What do you think the weight reduction improvements mentioned so far would change the retail price which is currently between $235 and $280 depending on sale discounts?

Some other parts I added are SKS Rowdy Kid's Fenders, Mirrycle Incredibell Original Bicycle Bell, Zefal Bicycle Spy Mirror, Fuelbelt Aero Fuelbox. If the Fuelbox is a bit small, consider the Timbuk2 Goody Box Top Tube Pack.


----------



## GrayJay (May 16, 2011)

Atlr- Nice start on your Pixie upgrade. I have subsequently also changed out the grip-shifter for a indexed 6-speed thumbshifter that my daughter has a much easier time operating. 
It is disappointing that the pixie 20" didnt come setup with more functional selection of components. THe 3 pound crankset with too large of a chainring and too long of crankarms is particularly low end for the bike. Most of the rest of the components on the bike are easy enough to replace with take-off parts upgrades from adult bikes but the american BMX bottom bracket was a hassle to deal with in order to upgrade the crank. The rest of the pixie frame construction seemed to be of decent quality but in retrospect I probably should have waited and found a threaded BB 20" frame to start with. 

I think probably the easiest weight reduction step for least cost on these bikes I would reccomend starting with would be replacing the steel handlebars and stem. The steer-tube on my older pixie was 1" (22.2mm ID) and setup for older quill type stem. I couldnt easily locate a used/cheap 1" MTB quill stem that was short reach and lighter weight so I resorted to using an old road stem setup for 26mm bars and adding a beer-can shim to hold the aluminum 25.4mm bars tightly. 
I took my 7-yr daughter out riding in a park last week and without any prompting or direction from me, she hopping off a curb and excitedly yelled out that she noticed the suspension fork compressing and cusioning her landing, made me proud! 

Slight trouble I have now is that her little sister that turns 5 soon is very discontent with her singlespeed BMX style 16" bike and wants to inheret the pixie before I have the older kid moved up at a 24".


----------



## atlr (May 28, 2013)

Very cool that your daughter is becoming one with the bike.

▶ _Written exercise A_: Which parts does the first poster in the bike-upgrade thread say they added?
▶ _Written exercise B_: Can you write the next part of the bike-upgrade thread, picking up after its last sentence?
The lines that come next are unrelated to the bike-upgrade thread.

▶ _Data lines_:
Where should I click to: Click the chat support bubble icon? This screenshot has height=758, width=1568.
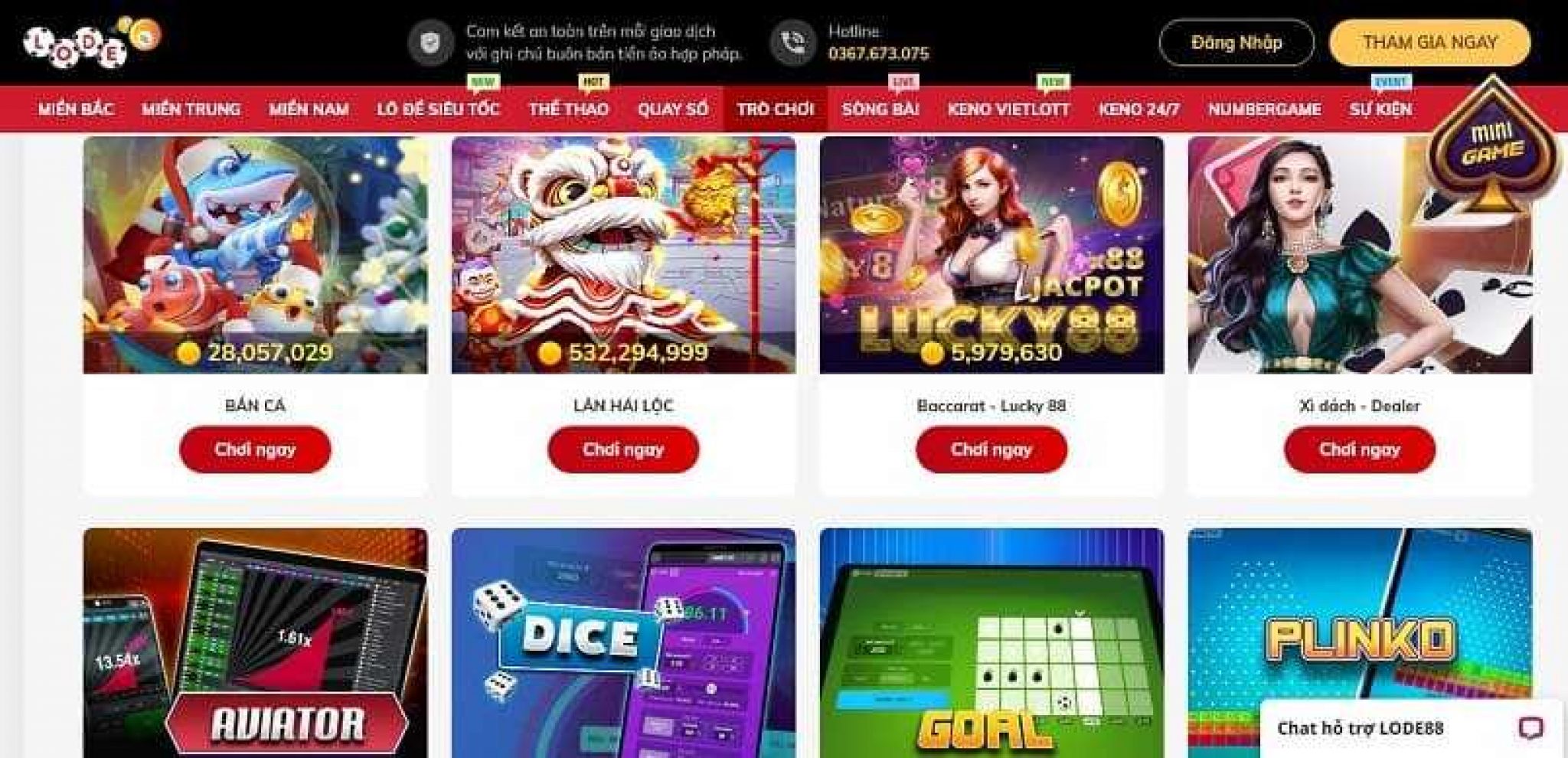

▶ _Exercise result A_: SKS Rowdy Kid's Fenders, Mirrycle Incredibell Original Bicycle Bell, Zefal Bicycle Spy Mirror, Fuelbelt Aero Fuelbox

▶ _Exercise result B_:
Can you point me to URLs for parts for an "inelegant" solution that results in shorter cranks on this bike? My daughter is about the same height. I think the crank and BB of this 2012 Pixie are still the same parts as the ones you replaced - at least the right crank and chainwheel appear to be one piece. I have not replaced a BB before and do not have machining skills.



GrayJay said:


> I made a square taper bottom bracket adapter using an old MTB spindle that I machined to fit within some better quality BMX sealed bearing cups that pressed into the frame. Seemed like a slightly mroe elegant way to deal with the BB rather than using the bolt-in adapter cups and then adding a regular ISO thread BB on top of that. THe adapter BB still weighted a heafty 389 gr, combined with a 34tooth Bulletproof brand 140mm BMX crank (+ outer bashguard) that itself weighted 581 gr, saved a total of 540 gr over the stock one-piece boat anchor.


----------



## GrayJay (May 16, 2011)

For just going shorter (but not much lighter) you can get a shorter 1 piece crank from a smaller kids bike.

To go to 3-piece crank conversion, you need something like;

Universal Cycles -- Truvativ American to Euro BB-Shell Conversion
(and then add separate threaded MTB bottom bracket)

or else;
American 3-pc Sealed BB by PRIMO 
(but 127mm is awefully wide spindle for a MTB crank).

Then add short sinz cranks or shorten an adult set.


----------



## atlr (May 28, 2013)

Thank you!

Sheldon Brown's legacy will guide my hands.
One-piece ("Ashtabula") Cranks
What an amazing resource.


----------



## atlr (May 28, 2013)

Here are a couple more resources for removing and installing a bottom bracket.

One-Piece Bottom Bracket Service
Park Tool Co. » ParkTool Blog » One-Piece Bottom Bracket Service

How To Install A 3 Piece Crank Set On A Bike With A 1 Piece Crank. - YouTube


----------



## atlr (May 28, 2013)

Too bad mass produced short cranks are a rarity in the USA.

Here are links to sources I have found so far.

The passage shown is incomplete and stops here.